PARA O STJ, QUAISQUER NULIDADES EM ASSEMBLEIA QUE SÓ AFETAM SOCIEDADE SEGUEM LEI DAS SOCIEDADES ANÔNIMAS

A legislação específica — Lei 6.404/1976 — se aplica prioritariamente às relações intrassocietárias — entre os acionistas ou entre eles e a própria sociedade —, remanescendo a disciplina geral do Código Civil para as situações em que os efeitos das deliberações da assembleia alcancem a esfera jurídica de terceiros.
Às vésperas da assembleia geral de aprovação de contas, um sócio administrador transferiu a totalidade de sua participação acionária para uma sociedade empresária da qual detinha, juntamente com a esposa, a totalidade do capital social, e que votou de maneira determinante para a aprovação das contas, configurando vício do voto.

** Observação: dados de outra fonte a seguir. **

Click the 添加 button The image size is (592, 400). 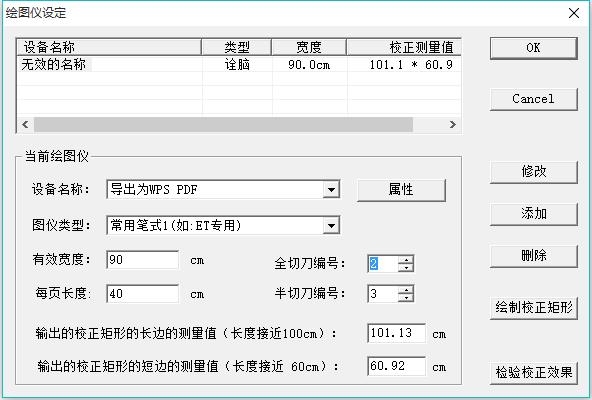coord(533,214)
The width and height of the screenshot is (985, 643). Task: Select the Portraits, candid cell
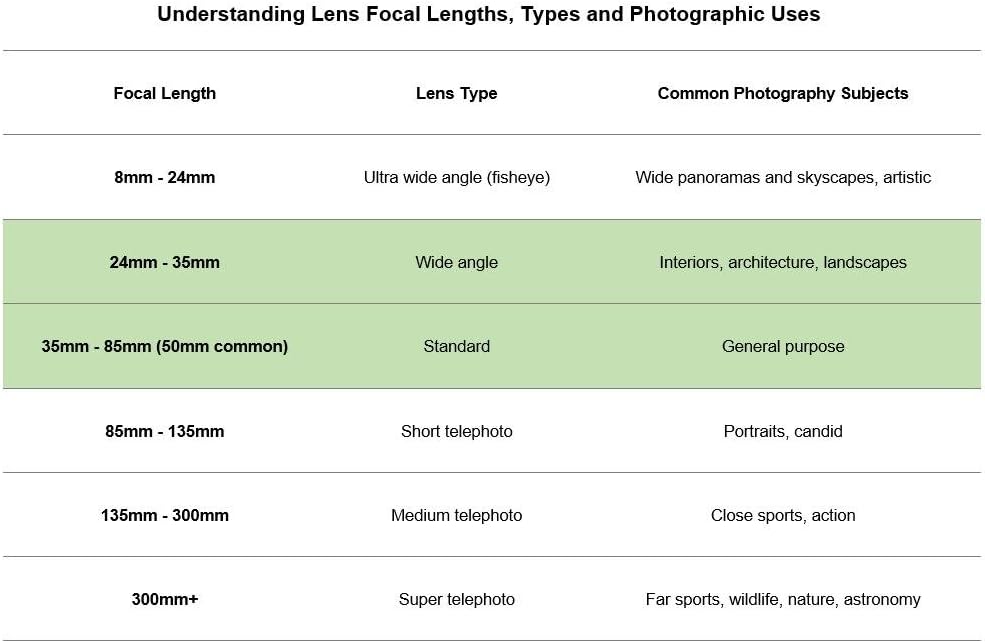(783, 432)
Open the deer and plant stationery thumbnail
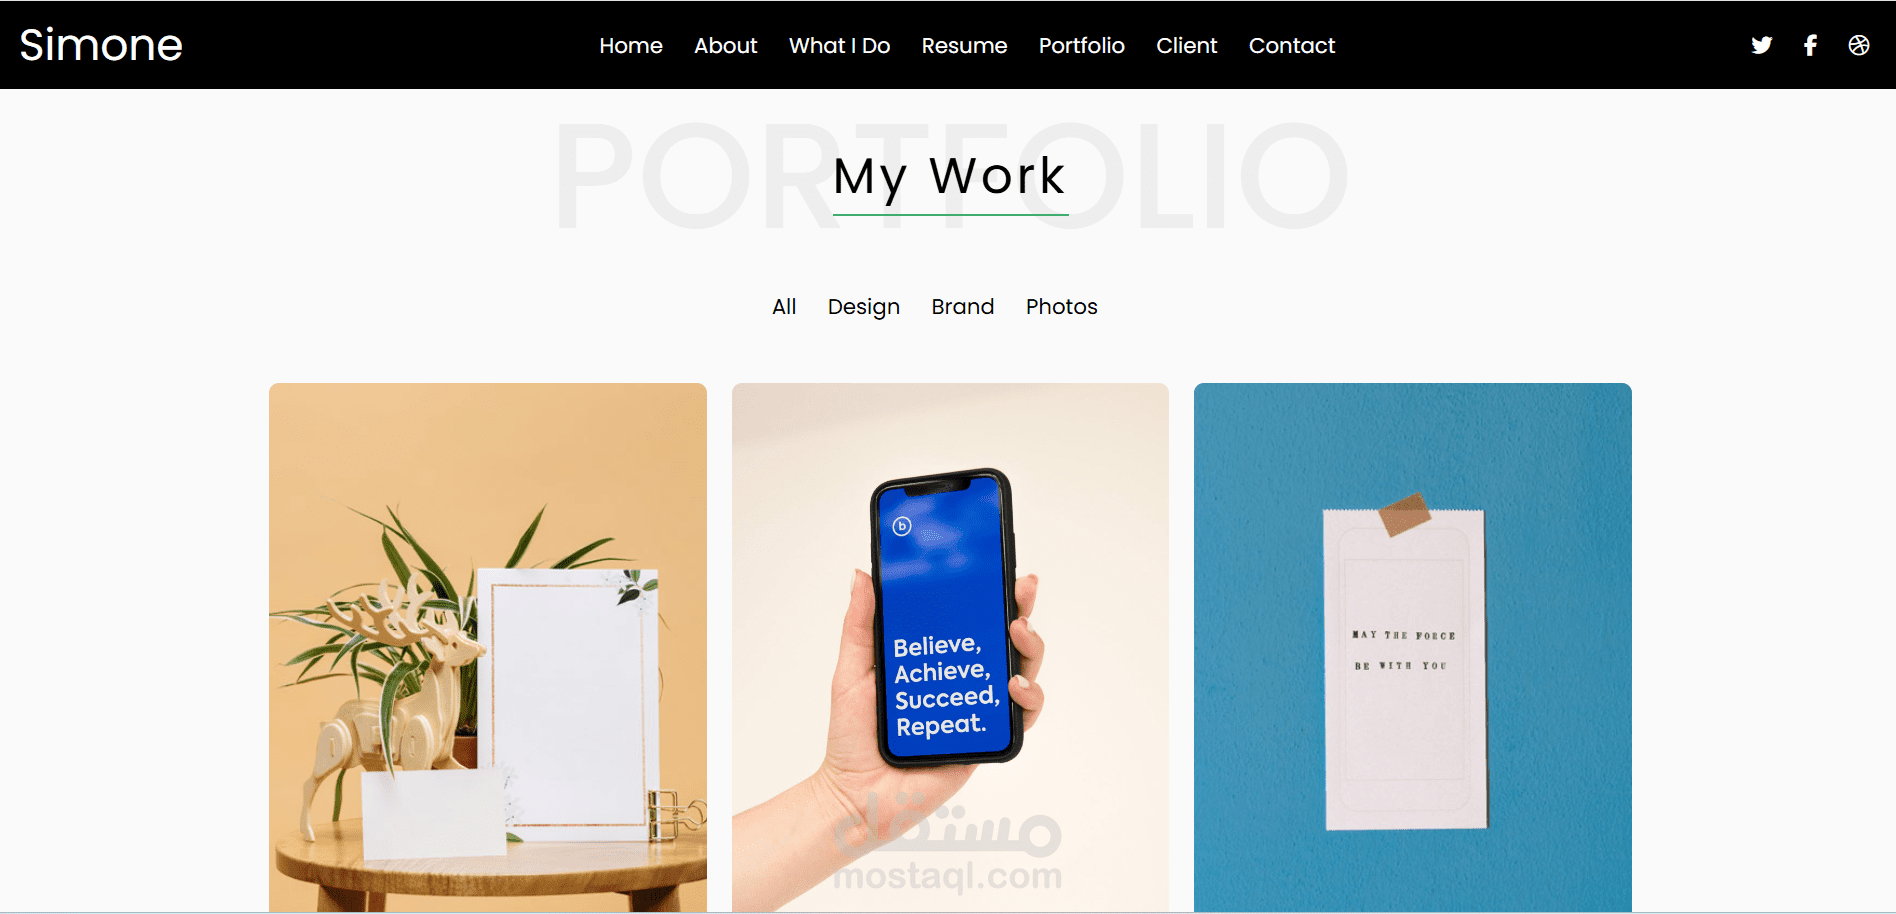 [488, 647]
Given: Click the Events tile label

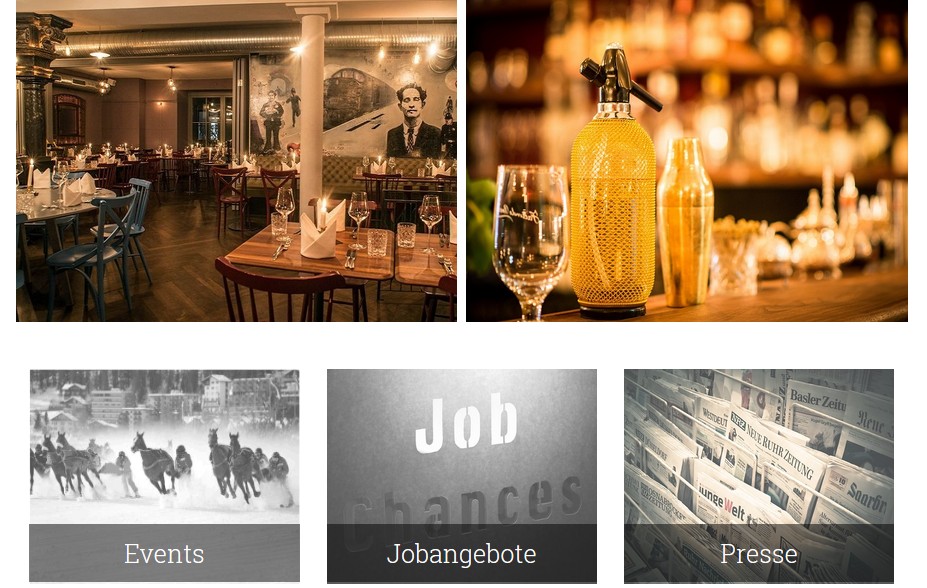Looking at the screenshot, I should (x=164, y=554).
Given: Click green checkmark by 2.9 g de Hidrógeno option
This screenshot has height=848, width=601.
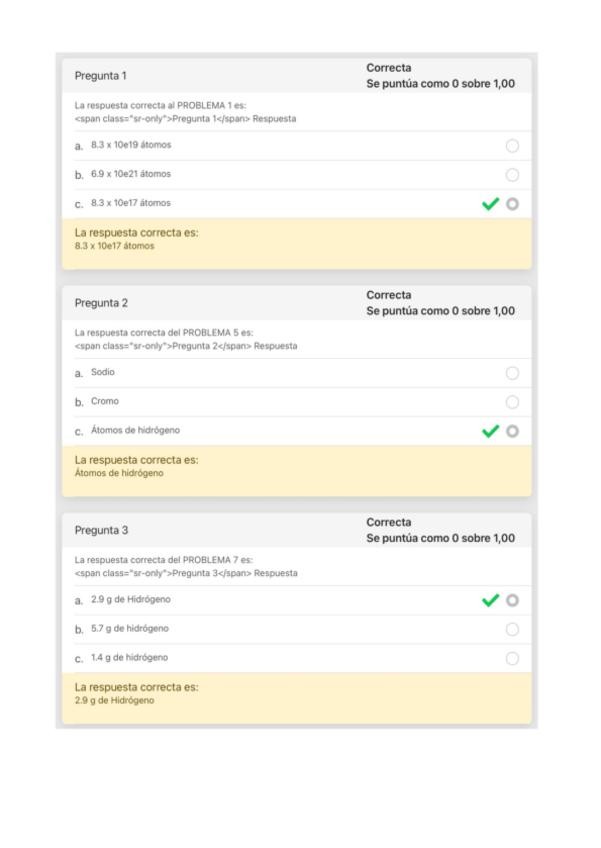Looking at the screenshot, I should pos(491,600).
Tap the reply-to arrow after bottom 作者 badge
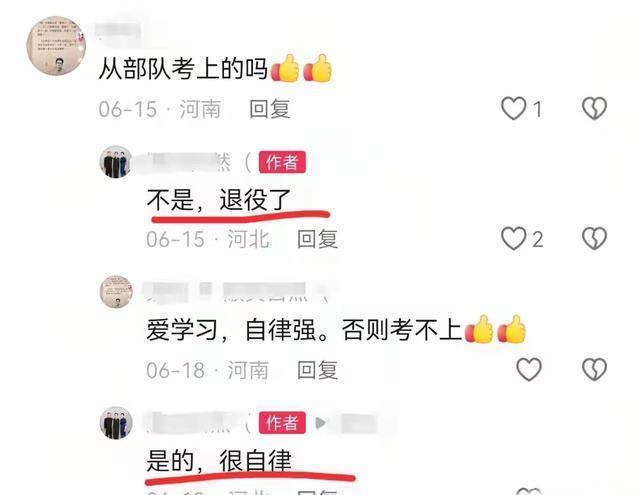Viewport: 640px width, 495px height. tap(321, 423)
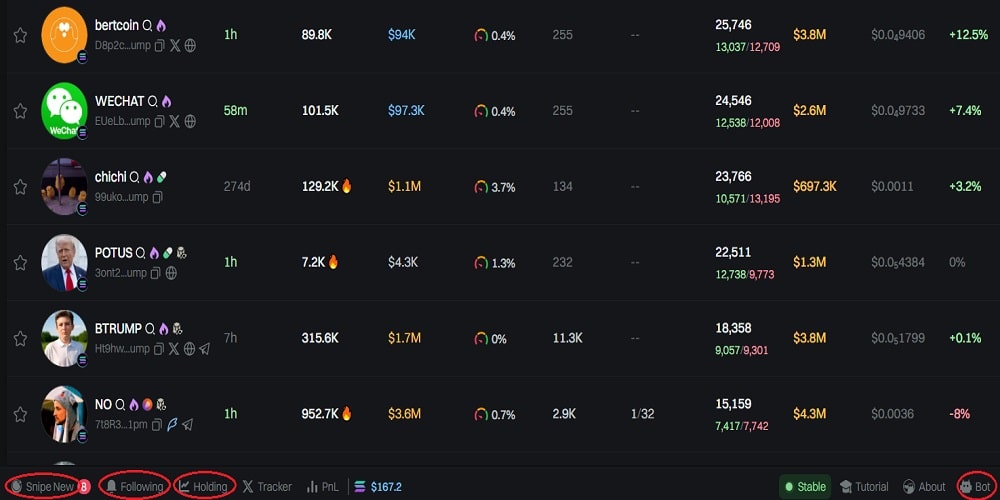
Task: Click the NO token avatar thumbnail
Action: coord(64,414)
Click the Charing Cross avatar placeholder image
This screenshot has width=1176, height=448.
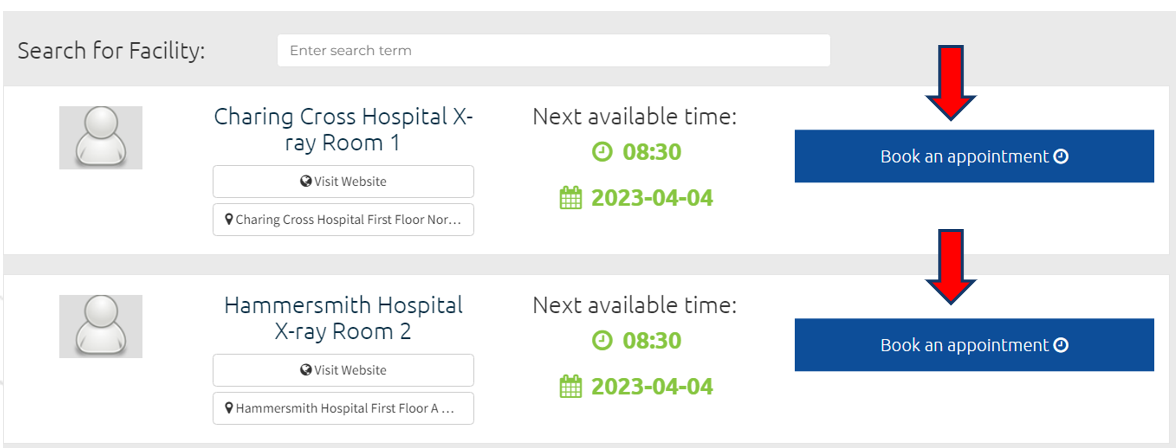click(100, 137)
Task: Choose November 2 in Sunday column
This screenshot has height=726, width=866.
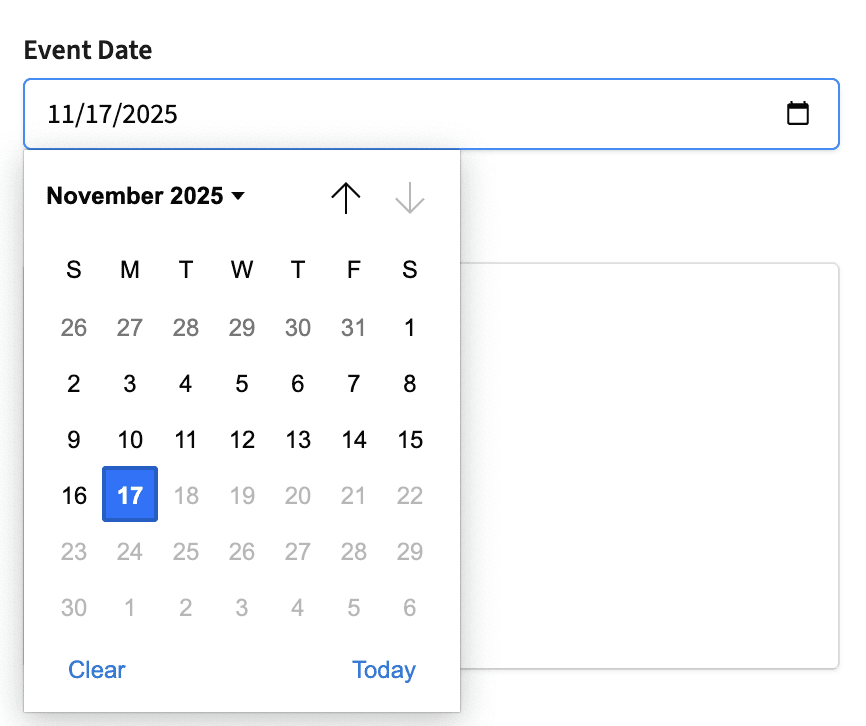Action: [74, 383]
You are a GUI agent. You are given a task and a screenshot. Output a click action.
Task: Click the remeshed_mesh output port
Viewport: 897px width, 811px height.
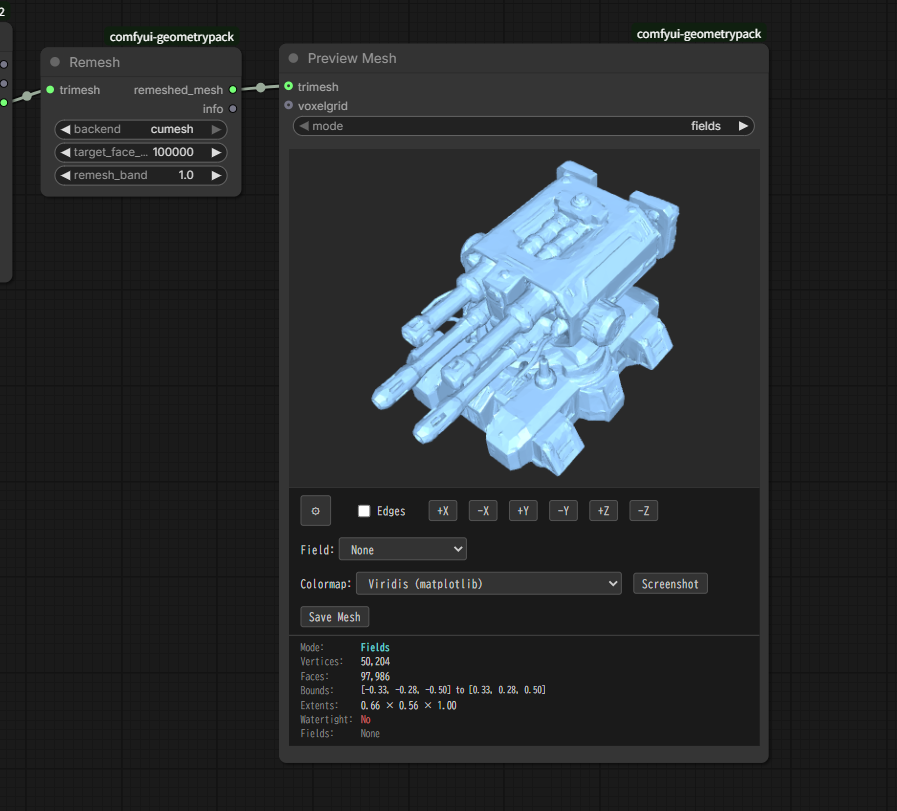click(x=233, y=90)
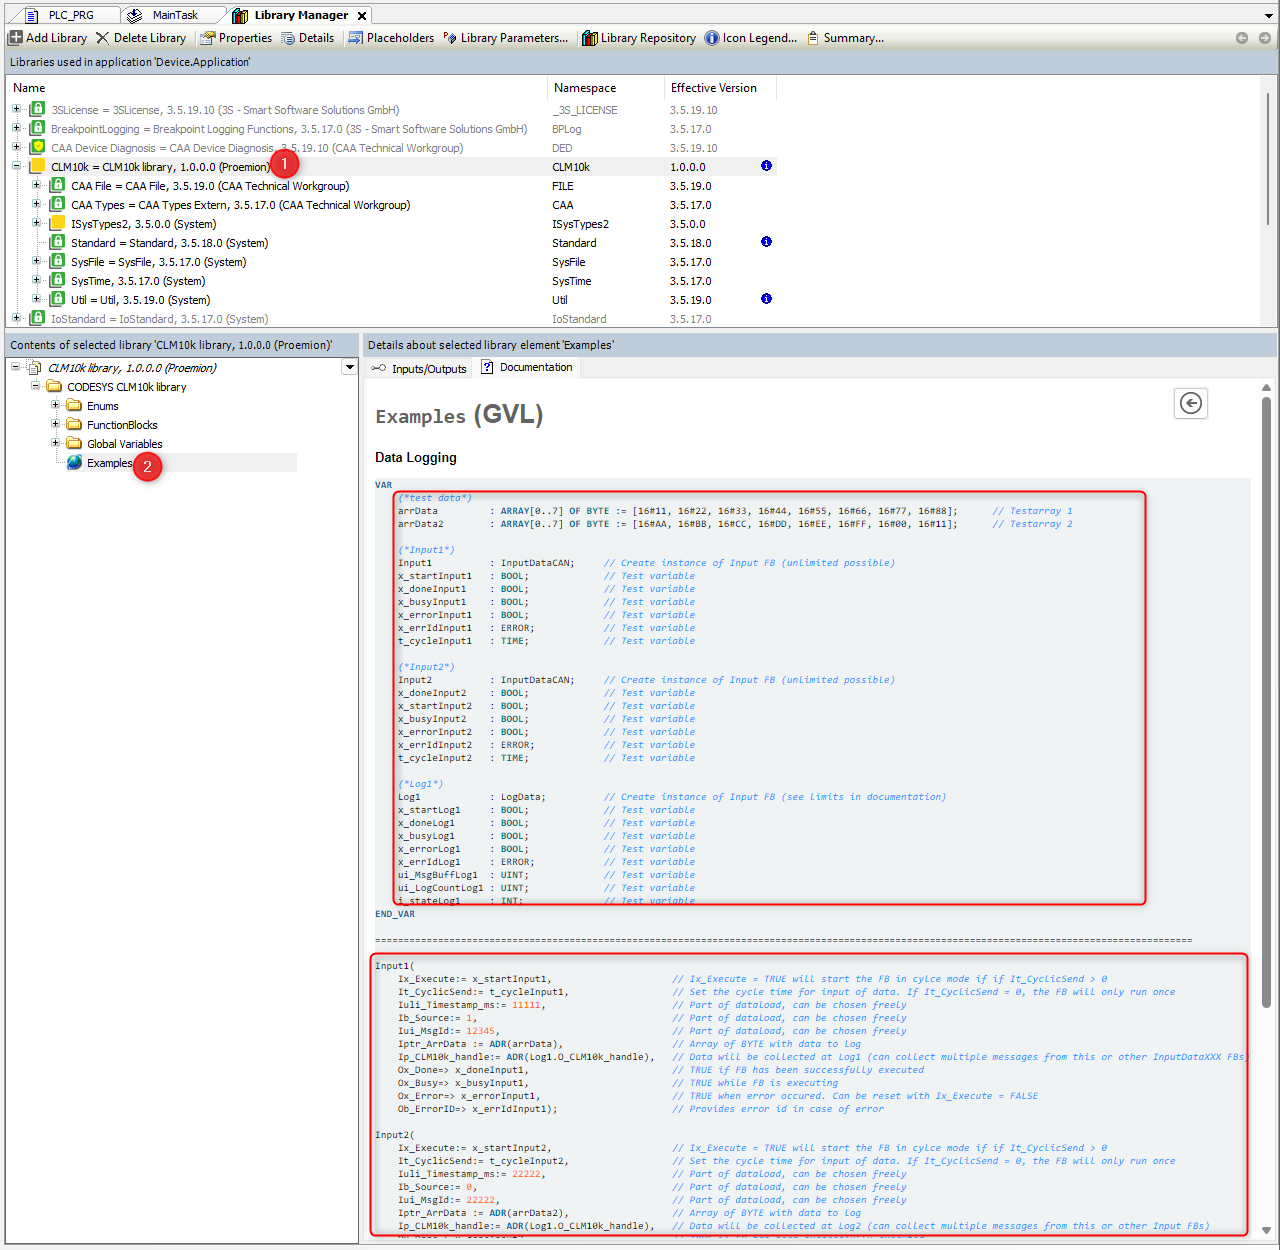Switch to the Inputs/Outputs tab
Viewport: 1280px width, 1250px height.
[x=419, y=368]
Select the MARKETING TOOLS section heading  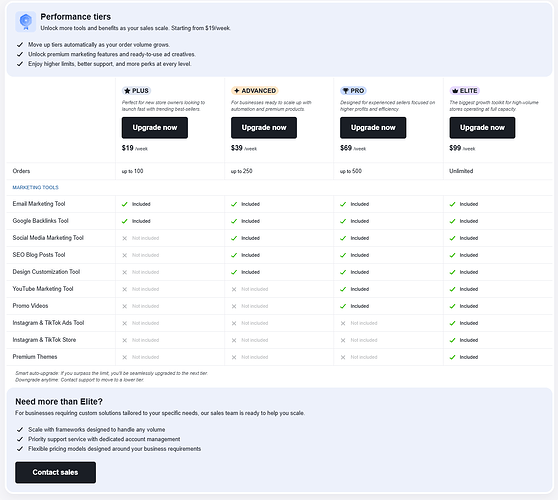point(36,188)
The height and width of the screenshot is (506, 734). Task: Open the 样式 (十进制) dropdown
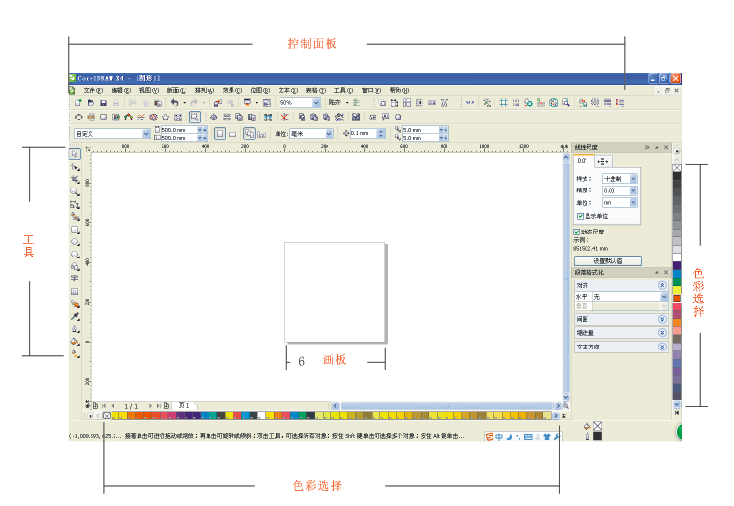633,179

Para o STJ há uma aparente incompatibilidade entre o artigo 286 da Lei das S.A. e a disciplina das nulidades dos negócios jurídicos em geral, prevista no Código Civil. No primeiro, a sanção é em regra a anulabilidade, sendo permitida a convalidação do ato; já no regime civil, a sanção prevista depende da gradação do vício previsto em lei.
Portanto, uma primeira solução para esse conflito é o critério da especialidade, segundo o qual prevalece a norma especial (Lei das S.A.) sobre a geral (Código Civil). Contudo, há divergências na doutrina sobre a forma de aplicar cada um desses regimes: enquanto alguns defendem o uso exclusivo da lei especial, outros sustentam a aplicação do regime geral de invalidades a todas as relações jurídicas obrigacionais, e uma terceira corrente prega a aplicação do regime especial de nulidades com uso do sistema civil, a depender do interesse violado.
Para o STJ, diante desse regime especial de invalidade das deliberações da assembleia, o uso das normas gerais do direito civil deve ocorrer com prudência, “sendo possível desde que haja omissão e seja substancialmente compatível com a disciplina especial, partindo-se, em princípio, da previsão de sanção de anulabilidade aos vícios e considerando-se como referência fundamental o interesse violado”.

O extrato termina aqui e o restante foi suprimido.